> TASK OBJECTIVE
Return every one of the following rows word for word, with no changes.

> INPUT DATA

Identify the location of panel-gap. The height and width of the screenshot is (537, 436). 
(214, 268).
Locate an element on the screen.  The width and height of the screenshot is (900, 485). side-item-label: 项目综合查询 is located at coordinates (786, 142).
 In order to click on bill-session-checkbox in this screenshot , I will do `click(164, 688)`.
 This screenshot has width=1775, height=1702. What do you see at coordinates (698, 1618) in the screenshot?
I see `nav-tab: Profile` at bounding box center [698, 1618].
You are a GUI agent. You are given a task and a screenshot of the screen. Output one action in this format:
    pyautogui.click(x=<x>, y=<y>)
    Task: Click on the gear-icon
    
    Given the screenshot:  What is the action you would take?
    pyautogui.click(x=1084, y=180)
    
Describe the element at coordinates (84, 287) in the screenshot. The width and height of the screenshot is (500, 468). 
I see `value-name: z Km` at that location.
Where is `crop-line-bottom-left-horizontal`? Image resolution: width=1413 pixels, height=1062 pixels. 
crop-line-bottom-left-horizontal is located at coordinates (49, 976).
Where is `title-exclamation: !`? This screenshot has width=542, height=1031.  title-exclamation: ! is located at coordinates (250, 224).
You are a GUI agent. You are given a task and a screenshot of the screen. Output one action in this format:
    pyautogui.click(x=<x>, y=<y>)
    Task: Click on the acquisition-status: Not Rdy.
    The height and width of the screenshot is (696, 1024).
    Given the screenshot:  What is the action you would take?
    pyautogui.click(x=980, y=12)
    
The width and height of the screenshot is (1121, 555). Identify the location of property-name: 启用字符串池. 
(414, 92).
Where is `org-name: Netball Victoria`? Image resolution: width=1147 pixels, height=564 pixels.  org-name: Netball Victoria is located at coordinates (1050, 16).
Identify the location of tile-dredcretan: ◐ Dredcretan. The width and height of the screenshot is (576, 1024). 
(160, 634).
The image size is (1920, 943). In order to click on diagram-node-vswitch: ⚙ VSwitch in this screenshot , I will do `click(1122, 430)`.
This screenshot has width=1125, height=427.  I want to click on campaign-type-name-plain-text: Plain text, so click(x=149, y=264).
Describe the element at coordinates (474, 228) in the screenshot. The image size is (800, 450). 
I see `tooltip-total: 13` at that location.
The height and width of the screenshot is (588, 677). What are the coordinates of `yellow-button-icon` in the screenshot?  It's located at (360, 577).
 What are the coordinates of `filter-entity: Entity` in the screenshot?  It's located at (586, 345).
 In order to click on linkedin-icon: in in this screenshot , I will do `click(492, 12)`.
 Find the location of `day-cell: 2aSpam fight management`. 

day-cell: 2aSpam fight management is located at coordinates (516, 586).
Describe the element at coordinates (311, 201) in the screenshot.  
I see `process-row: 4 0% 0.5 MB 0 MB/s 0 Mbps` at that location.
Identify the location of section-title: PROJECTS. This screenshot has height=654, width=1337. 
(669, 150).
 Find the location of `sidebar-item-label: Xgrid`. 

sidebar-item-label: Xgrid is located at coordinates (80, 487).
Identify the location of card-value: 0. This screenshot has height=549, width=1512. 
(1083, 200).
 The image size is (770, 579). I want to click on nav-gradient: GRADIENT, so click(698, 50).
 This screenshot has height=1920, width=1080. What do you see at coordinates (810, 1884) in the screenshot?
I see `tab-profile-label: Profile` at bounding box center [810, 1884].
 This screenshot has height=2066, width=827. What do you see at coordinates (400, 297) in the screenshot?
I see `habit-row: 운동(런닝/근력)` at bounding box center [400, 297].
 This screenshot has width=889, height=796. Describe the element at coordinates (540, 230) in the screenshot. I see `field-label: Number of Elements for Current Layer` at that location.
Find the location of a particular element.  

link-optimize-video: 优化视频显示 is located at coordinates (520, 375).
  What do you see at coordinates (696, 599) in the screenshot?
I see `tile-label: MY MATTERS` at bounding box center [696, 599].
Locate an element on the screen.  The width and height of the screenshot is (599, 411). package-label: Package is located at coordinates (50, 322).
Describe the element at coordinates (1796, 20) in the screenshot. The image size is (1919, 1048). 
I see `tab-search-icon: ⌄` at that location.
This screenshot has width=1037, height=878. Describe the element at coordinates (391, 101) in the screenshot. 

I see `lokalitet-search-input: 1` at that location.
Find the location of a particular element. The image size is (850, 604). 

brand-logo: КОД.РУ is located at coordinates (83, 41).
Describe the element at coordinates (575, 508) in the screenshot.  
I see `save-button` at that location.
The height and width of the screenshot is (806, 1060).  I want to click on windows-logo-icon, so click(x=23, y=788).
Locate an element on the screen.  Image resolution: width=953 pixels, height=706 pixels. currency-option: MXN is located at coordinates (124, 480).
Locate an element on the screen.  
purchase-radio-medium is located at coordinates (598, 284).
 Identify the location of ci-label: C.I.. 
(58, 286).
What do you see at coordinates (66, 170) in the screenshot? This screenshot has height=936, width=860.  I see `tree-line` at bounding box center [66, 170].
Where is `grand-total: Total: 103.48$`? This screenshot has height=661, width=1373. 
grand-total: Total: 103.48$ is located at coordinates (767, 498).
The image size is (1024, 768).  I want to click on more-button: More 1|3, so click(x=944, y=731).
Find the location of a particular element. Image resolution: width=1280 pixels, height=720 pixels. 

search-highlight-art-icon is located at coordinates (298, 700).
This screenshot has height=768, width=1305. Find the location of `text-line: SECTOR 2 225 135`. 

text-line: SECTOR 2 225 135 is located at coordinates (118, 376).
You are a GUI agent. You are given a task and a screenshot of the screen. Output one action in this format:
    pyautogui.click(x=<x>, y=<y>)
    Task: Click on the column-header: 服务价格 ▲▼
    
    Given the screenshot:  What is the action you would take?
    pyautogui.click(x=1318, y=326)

> TASK RESPONSE
Identify the location of panel-gap. The height and width of the screenshot is (537, 436). 
(214, 268).
Locate an element on the screen.  The width and height of the screenshot is (900, 485). side-item-label: 项目综合查询 is located at coordinates (786, 142).
 In order to click on bill-session-checkbox in this screenshot , I will do `click(164, 688)`.
 This screenshot has width=1775, height=1702. What do you see at coordinates (698, 1618) in the screenshot?
I see `nav-tab: Profile` at bounding box center [698, 1618].
You are a GUI agent. You are given a task and a screenshot of the screen. Output one action in this format:
    pyautogui.click(x=<x>, y=<y>)
    Task: Click on the gear-icon
    
    Given the screenshot:  What is the action you would take?
    pyautogui.click(x=1084, y=180)
    
Describe the element at coordinates (84, 287) in the screenshot. The width and height of the screenshot is (500, 468). 
I see `value-name: z Km` at that location.
Where is `crop-line-bottom-left-horizontal`? Image resolution: width=1413 pixels, height=1062 pixels. 
crop-line-bottom-left-horizontal is located at coordinates (49, 976).
Where is `title-exclamation: !`? This screenshot has width=542, height=1031.  title-exclamation: ! is located at coordinates (250, 224).
You are a GUI agent. You are given a task and a screenshot of the screen. Output one action in this format:
    pyautogui.click(x=<x>, y=<y>)
    Task: Click on the acquisition-status: Not Rdy.
    The height and width of the screenshot is (696, 1024).
    Given the screenshot:  What is the action you would take?
    pyautogui.click(x=980, y=12)
    
The width and height of the screenshot is (1121, 555). Identify the location of property-name: 启用字符串池. 
(414, 92).
Where is `org-name: Netball Victoria`? Image resolution: width=1147 pixels, height=564 pixels.  org-name: Netball Victoria is located at coordinates (1050, 16).
Identify the location of tile-dredcretan: ◐ Dredcretan. The width and height of the screenshot is (576, 1024). 
(160, 634).
The image size is (1920, 943). In order to click on diagram-node-vswitch: ⚙ VSwitch in this screenshot , I will do `click(1122, 430)`.
This screenshot has width=1125, height=427.  I want to click on campaign-type-name-plain-text: Plain text, so click(x=149, y=264).
Describe the element at coordinates (474, 228) in the screenshot. The image size is (800, 450). 
I see `tooltip-total: 13` at that location.
The height and width of the screenshot is (588, 677). What are the coordinates of `yellow-button-icon` in the screenshot?  It's located at (360, 577).
 What are the coordinates of `filter-entity: Entity` in the screenshot?  It's located at (586, 345).
 In order to click on linkedin-icon: in in this screenshot , I will do `click(492, 12)`.
 Find the location of `day-cell: 2aSpam fight management`. 

day-cell: 2aSpam fight management is located at coordinates (516, 586).
Describe the element at coordinates (311, 201) in the screenshot.  
I see `process-row: 4 0% 0.5 MB 0 MB/s 0 Mbps` at that location.
Identify the location of section-title: PROJECTS. This screenshot has height=654, width=1337. 
(669, 150).
 Find the location of `sidebar-item-label: Xgrid`. 

sidebar-item-label: Xgrid is located at coordinates (80, 487).
Identify the location of card-value: 0. This screenshot has height=549, width=1512. 
(1083, 200).
 The image size is (770, 579). I want to click on nav-gradient: GRADIENT, so click(698, 50).
 This screenshot has height=1920, width=1080. What do you see at coordinates (810, 1884) in the screenshot?
I see `tab-profile-label: Profile` at bounding box center [810, 1884].
 This screenshot has height=2066, width=827. What do you see at coordinates (400, 297) in the screenshot?
I see `habit-row: 운동(런닝/근력)` at bounding box center [400, 297].
 This screenshot has width=889, height=796. Describe the element at coordinates (540, 230) in the screenshot. I see `field-label: Number of Elements for Current Layer` at that location.
Find the location of a particular element.  

link-optimize-video: 优化视频显示 is located at coordinates (520, 375).
  What do you see at coordinates (696, 599) in the screenshot?
I see `tile-label: MY MATTERS` at bounding box center [696, 599].
Locate an element on the screen.  The width and height of the screenshot is (599, 411). package-label: Package is located at coordinates (50, 322).
Describe the element at coordinates (1796, 20) in the screenshot. The image size is (1919, 1048). 
I see `tab-search-icon: ⌄` at that location.
This screenshot has width=1037, height=878. Describe the element at coordinates (391, 101) in the screenshot. 

I see `lokalitet-search-input: 1` at that location.
Find the location of a particular element. The image size is (850, 604). 

brand-logo: КОД.РУ is located at coordinates (83, 41).
Describe the element at coordinates (575, 508) in the screenshot.  
I see `save-button` at that location.
The height and width of the screenshot is (806, 1060).  I want to click on windows-logo-icon, so click(x=23, y=788).
Locate an element on the screen.  Image resolution: width=953 pixels, height=706 pixels. currency-option: MXN is located at coordinates (124, 480).
Locate an element on the screen.  
purchase-radio-medium is located at coordinates (598, 284).
 Identify the location of ci-label: C.I.. 
(58, 286).
What do you see at coordinates (66, 170) in the screenshot? This screenshot has height=936, width=860.  I see `tree-line` at bounding box center [66, 170].
Where is `grand-total: Total: 103.48$`? This screenshot has height=661, width=1373. 
grand-total: Total: 103.48$ is located at coordinates (767, 498).
The image size is (1024, 768).  I want to click on more-button: More 1|3, so click(x=944, y=731).
Find the location of a particular element. Image resolution: width=1280 pixels, height=720 pixels. 

search-highlight-art-icon is located at coordinates (298, 700).
This screenshot has height=768, width=1305. Find the location of `text-line: SECTOR 2 225 135`. 

text-line: SECTOR 2 225 135 is located at coordinates (118, 376).
You are a GUI agent. You are given a task and a screenshot of the screen. Output one action in this format:
    pyautogui.click(x=<x>, y=<y>)
    Task: Click on the column-header: 服务价格 ▲▼
    
    Given the screenshot:  What is the action you would take?
    pyautogui.click(x=1318, y=326)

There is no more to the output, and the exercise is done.